Reproduce word for word the part of the primary diagnosis coding article that starts at "Even now many" and ends at "diagnosis, experts say.".

**Extract provided**
BEGIN

Home Health ICD-9/ICD-10 Alert

Primary Diagnosis Coding Tool:

7 Strategies to Avoid Downcoding

Hint: Focus on the patient

If your claims are being downcoded for incorrect diagnosis codes, your agency could be losing thousands
of dollars.

Even now many clinicians don't understand coding or how to select a primary diagnosis. It will take time to get it right, says consultant Melinda Gaboury with Nashville, Tenn.-based Healthcare Provider Solutions. Coding accuracy requires clinical and financial staff to work together.

Strategies: Follow these tips to avoid case mix errors:
 
1. Understand the primary diagnosis

Home health rules define primary diagnosis as "that diagnosis which represents the most important reason you're providing home care, the most acute diagnosis and that which justifies the intensity of service," says Pat Sevast with American Express Tax & Business Services in Timonium, Md. You can't just call the physician for a diagnosis, experts say.
 
2. Don't simply repeat the hospital diagnosis

Clinicians still put acute fracture codes in M0230 and M0240, but they are not treating the acute fracture at home, even if the patient did not have the fracture repaired, Gaboury says. 
 
3. Focus on the patient, not on the points

If you are in the home to manage new medications and fluid intake problems in a diabetic patient who developed congestive heart failure, the primary diagnosis is most likely the CHF (which gives you no case mix points) rather than the diabetes (which gives you 17 points), Sevast says.

END

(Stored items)

BEGIN

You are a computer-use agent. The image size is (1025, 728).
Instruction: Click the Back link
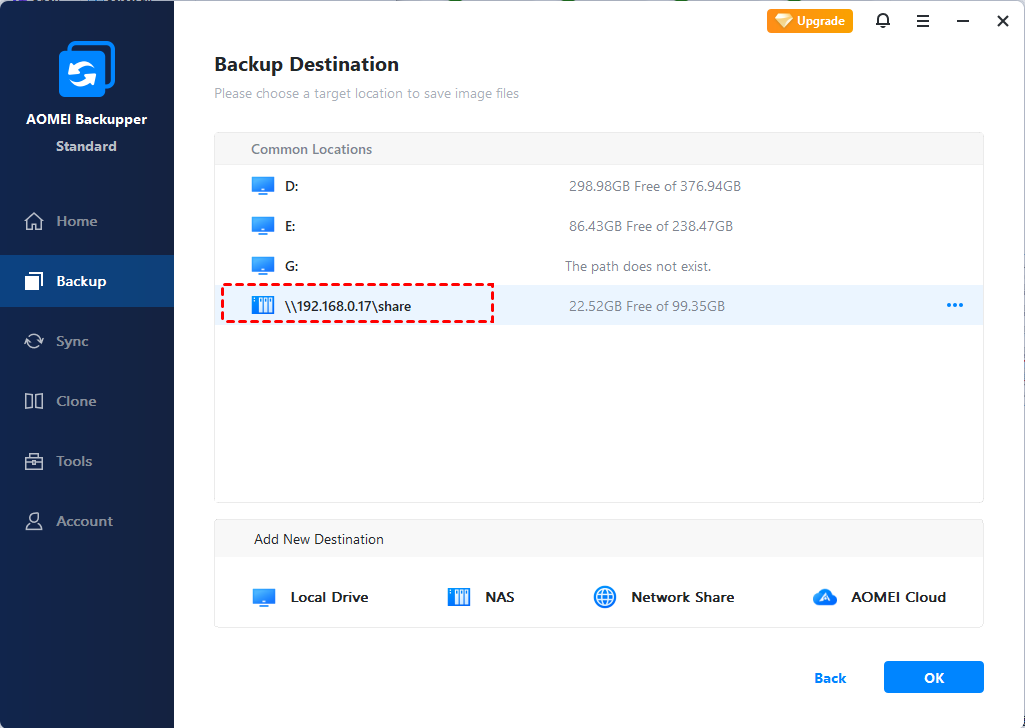[830, 678]
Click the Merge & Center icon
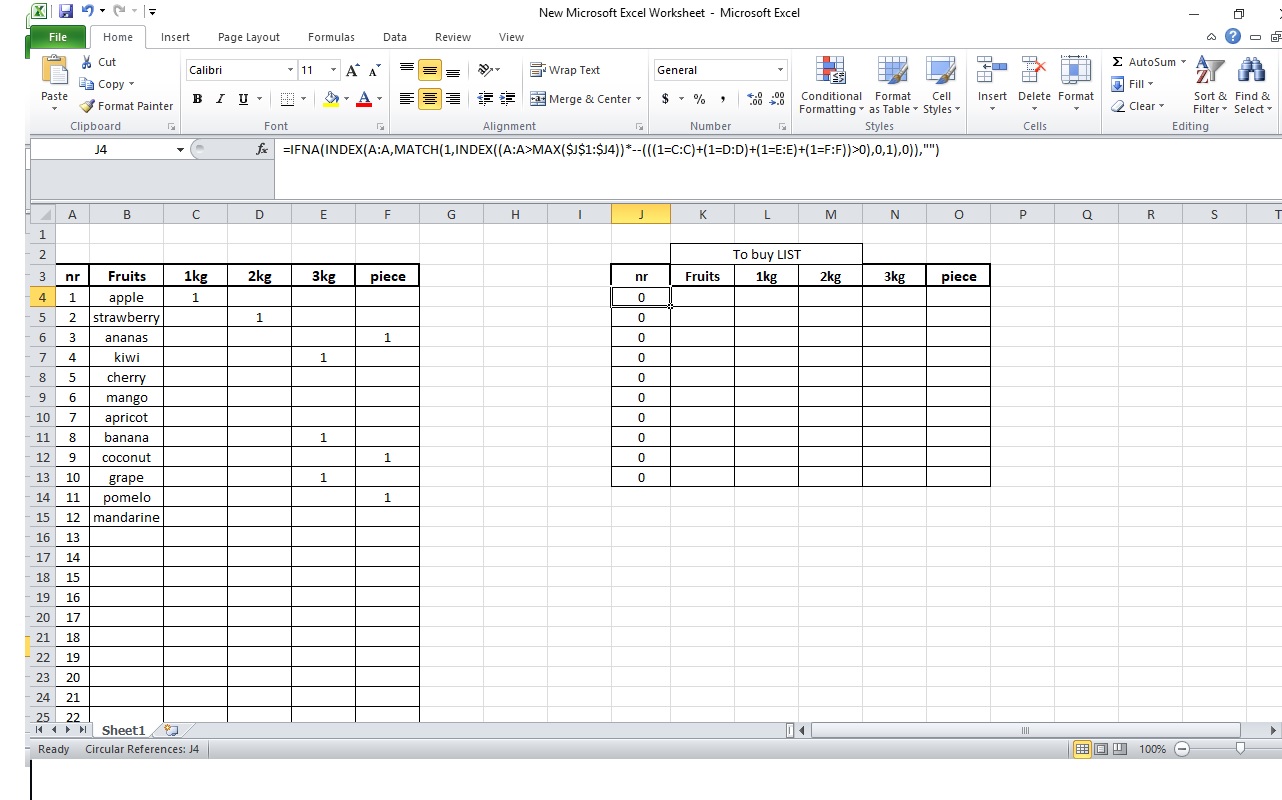The image size is (1282, 800). pos(585,98)
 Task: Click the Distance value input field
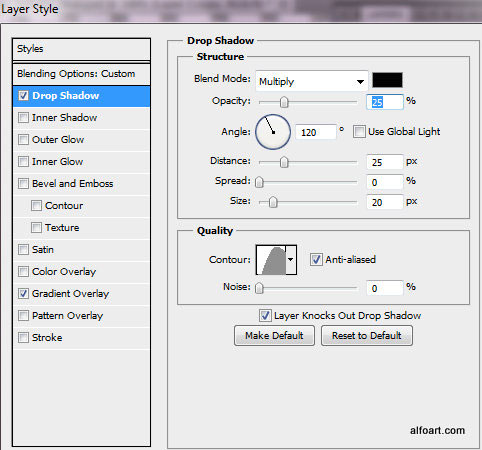pos(385,162)
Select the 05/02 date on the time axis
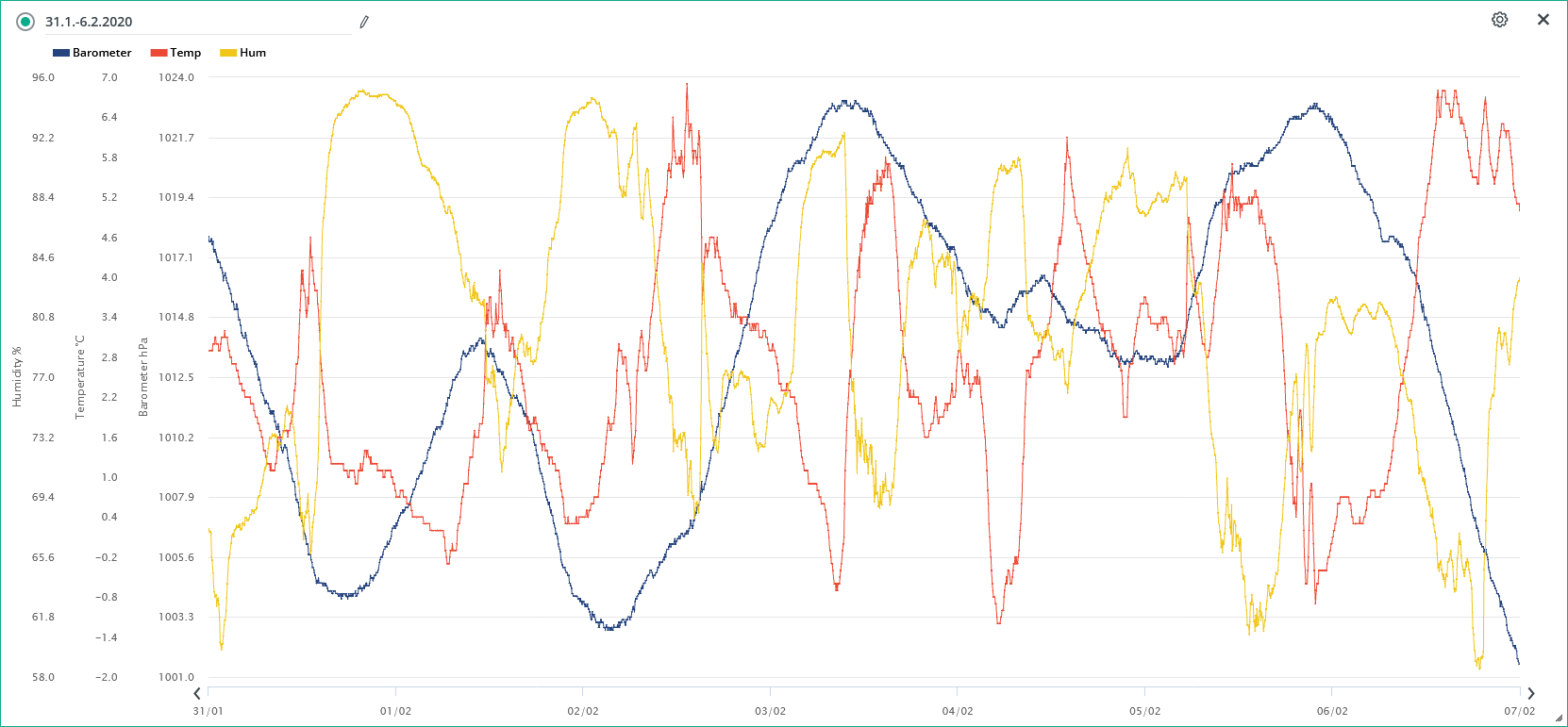Image resolution: width=1568 pixels, height=727 pixels. 1144,711
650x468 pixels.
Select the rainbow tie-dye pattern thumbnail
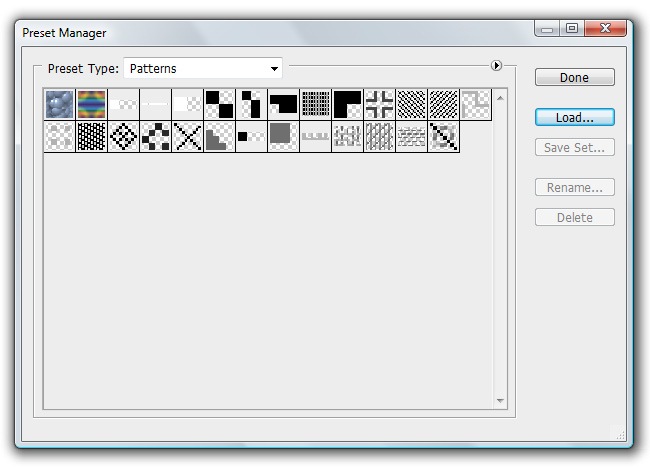[x=91, y=104]
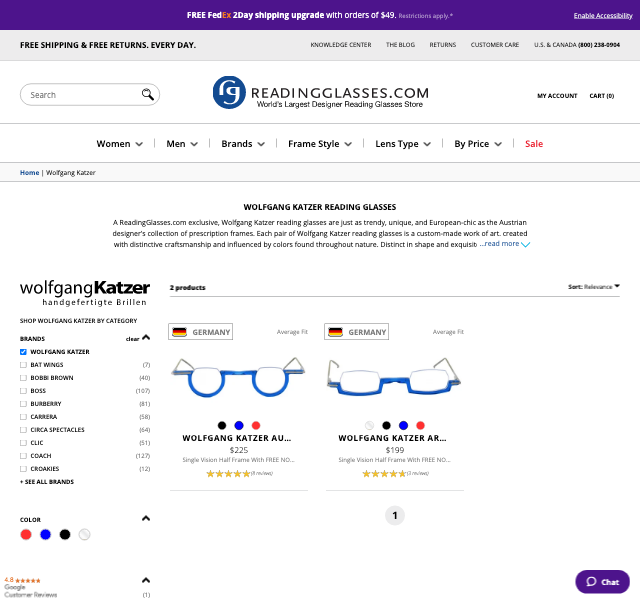Open the Sort by Relevance dropdown
This screenshot has height=600, width=640.
(x=594, y=287)
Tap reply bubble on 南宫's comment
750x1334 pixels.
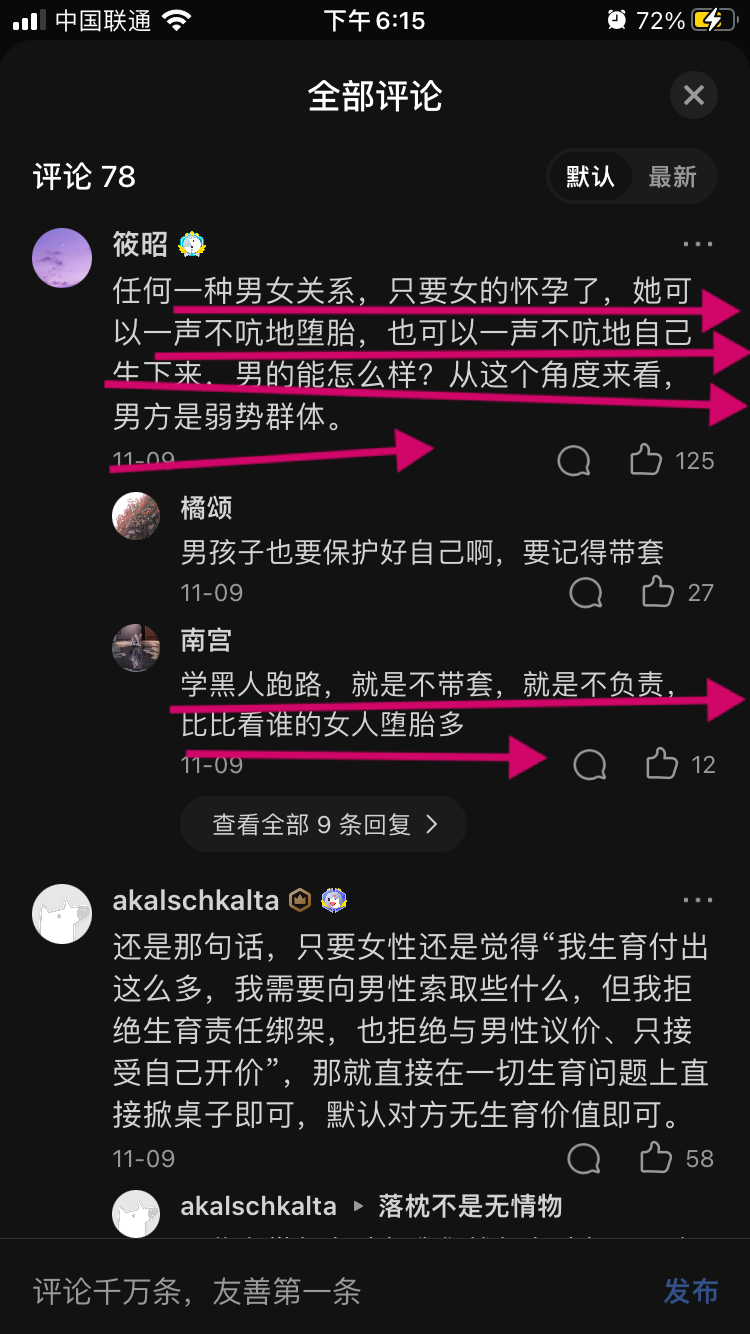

END

**Exercise result**
Even now many clinicians don't understand coding or how to select a primary diagnosis. It will take time to get it right, says consultant Melinda Gaboury with Nashville, Tenn.-based Healthcare Provider Solutions. Coding accuracy requires clinical and financial staff to work together.

Strategies: Follow these tips to avoid case mix errors:
 
1. Understand the primary diagnosis

Home health rules define primary diagnosis as "that diagnosis which represents the most important reason you're providing home care, the most acute diagnosis and that which justifies the intensity of service," says Pat Sevast with American Express Tax & Business Services in Timonium, Md. You can't just call the physician for a diagnosis, experts say.